The Times article criticizes what it considers an insufficiently aggressive response to the alleged Russian hacking. “The White House’s reluctance to respond forcefully meant the Russians have not paid a heavy price for their actions,” it writes. It warns ominously of “the next target” of cyberattacks. The former acting director of the CIA, Michael Morell, a prominent backer of Hillary Clinton’s election campaign, declared last week that the hacking of the election “is the political equivalent of 9/11,” the implication being that if 9/11 required a “war on terror,” the hacking of Democratic emails requires a war on Russia.
These charges are being made by a government that is responsible for invading and overthrowing elected governments, interfering in elections, and otherwise meddling in the affairs of state of virtually every country in the world.
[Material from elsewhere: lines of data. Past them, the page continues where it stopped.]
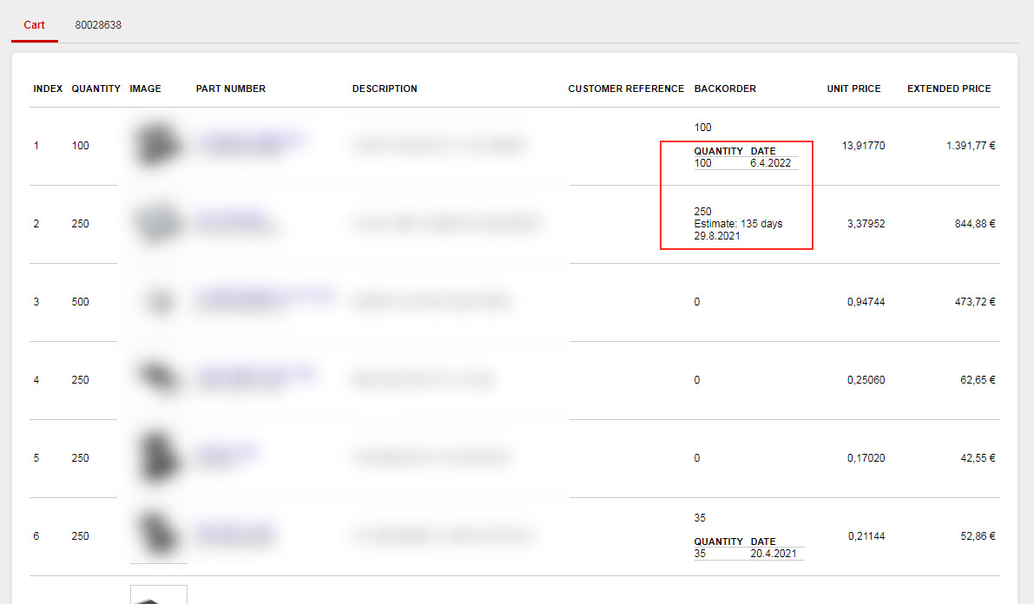
Task: Switch to the Cart tab
Action: 34,25
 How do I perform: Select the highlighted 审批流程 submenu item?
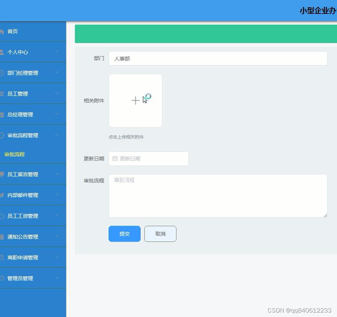click(x=14, y=154)
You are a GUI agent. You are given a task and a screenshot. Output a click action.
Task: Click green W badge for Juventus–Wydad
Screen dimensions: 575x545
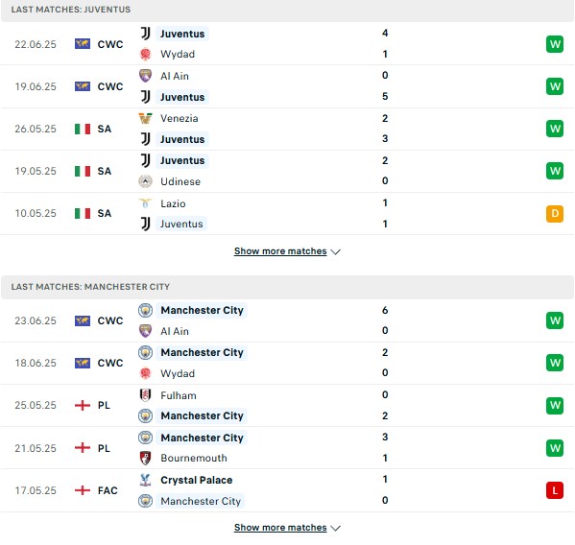pos(555,44)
It was only three years ago that the revelations from whistleblower Edward Snowden (likewise denounced as a Russian agent by the Times) exposed the fact, among many others, that the US National Security Agency had wiretapped the communications of world leaders, including ostensible allies such as German Chancellor Angela Merkel.
In one of the few critical commentaries on the hacking scandal, former CIA officer John Kiriakou, prosecuted and jailed by the Obama administration for disclosing classified information related to CIA torture, noted that the CIA’s first covert action program after its creation in 1947 was to manipulate the 1948 Italian elections, including by financing anti-communist parties and publishing forged documents aimed at discrediting the Communist Party.
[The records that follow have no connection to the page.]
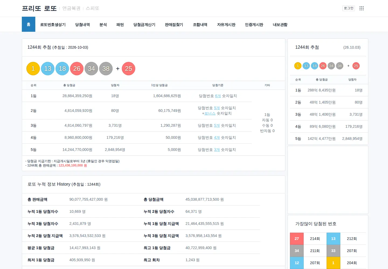Open the 내보관함 menu item

[280, 24]
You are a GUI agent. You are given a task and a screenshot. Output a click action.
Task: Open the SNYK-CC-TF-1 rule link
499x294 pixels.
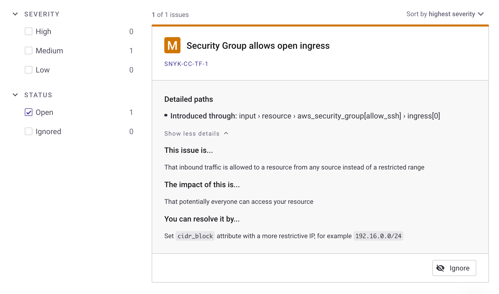pyautogui.click(x=186, y=64)
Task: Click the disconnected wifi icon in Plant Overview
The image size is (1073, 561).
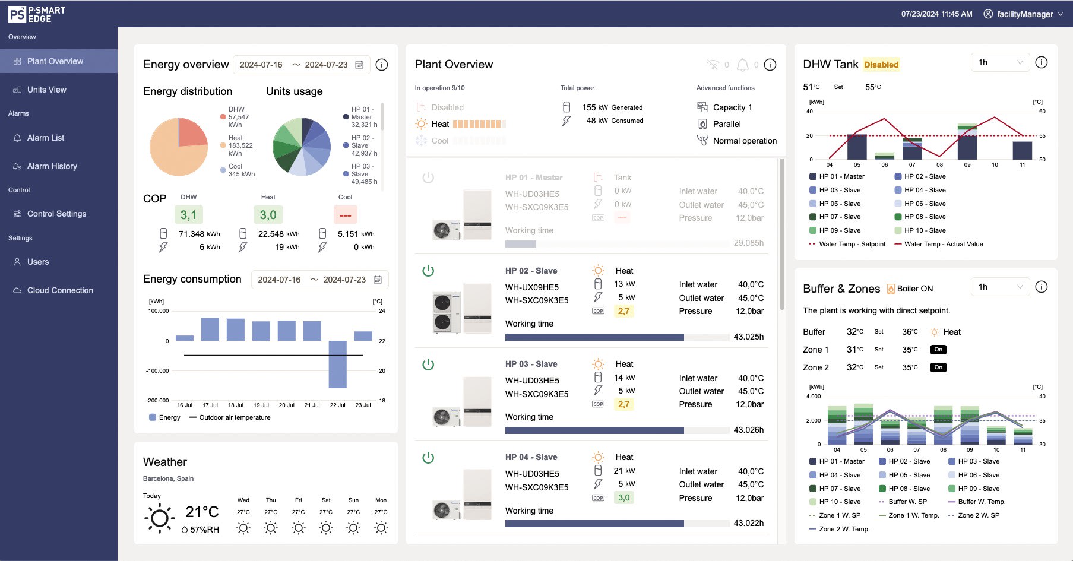Action: pyautogui.click(x=713, y=65)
The list of covert actions undertaken by the CIA to subvert democratic processes includes the overthrow of Iranian Prime Minister Mohammed Mossadegh in 1953; the overthrow of Guatemalan President Jacobo Arbenz in 1954; the assassination of Congolese leader Patrice Lumumba in 1961; the military coup and mass slaughter in Indonesia in 1965; the overthrow and assassination of Salvador Allende in Chile in 1973; the decades-long campaign to assassinate Fidel Castro in Cuba; and innumerable other actions throughout Latin America, the Middle East, Asia and Africa.
The charges of hacking in the elections are being used to mobilize support for aggression against a bigger target: Russia.
The basic problem the Times and the American media are seeking to overcome is the absence of any significant popular support for war, let alone war with the country possessing the second-largest nuclear arsenal in the world. Popular opposition is to be countered through a McCarthyite-style campaign of lies, with all opposition branded tantamount to treason.
At the same time, the Times is intervening in an escalating conflict within the state over the foreign policy of the incoming Trump administration, with those factions of the military-intelligence apparatus that supported Clinton determined to prevent any retreat from the aggressive line that has been developed against Russia.
The Trump administration represents a real danger for the working class. It is packed with military generals, billionaires and Wall Street executives. But this is not what upsets the Democratic Party and the New York Times. Rather, the conflict within the ruling class is over what country to target next in the unending wars of American imperialism. The Times is seeking to shape opposition to Trump into the mold of anti-Russian hysteria.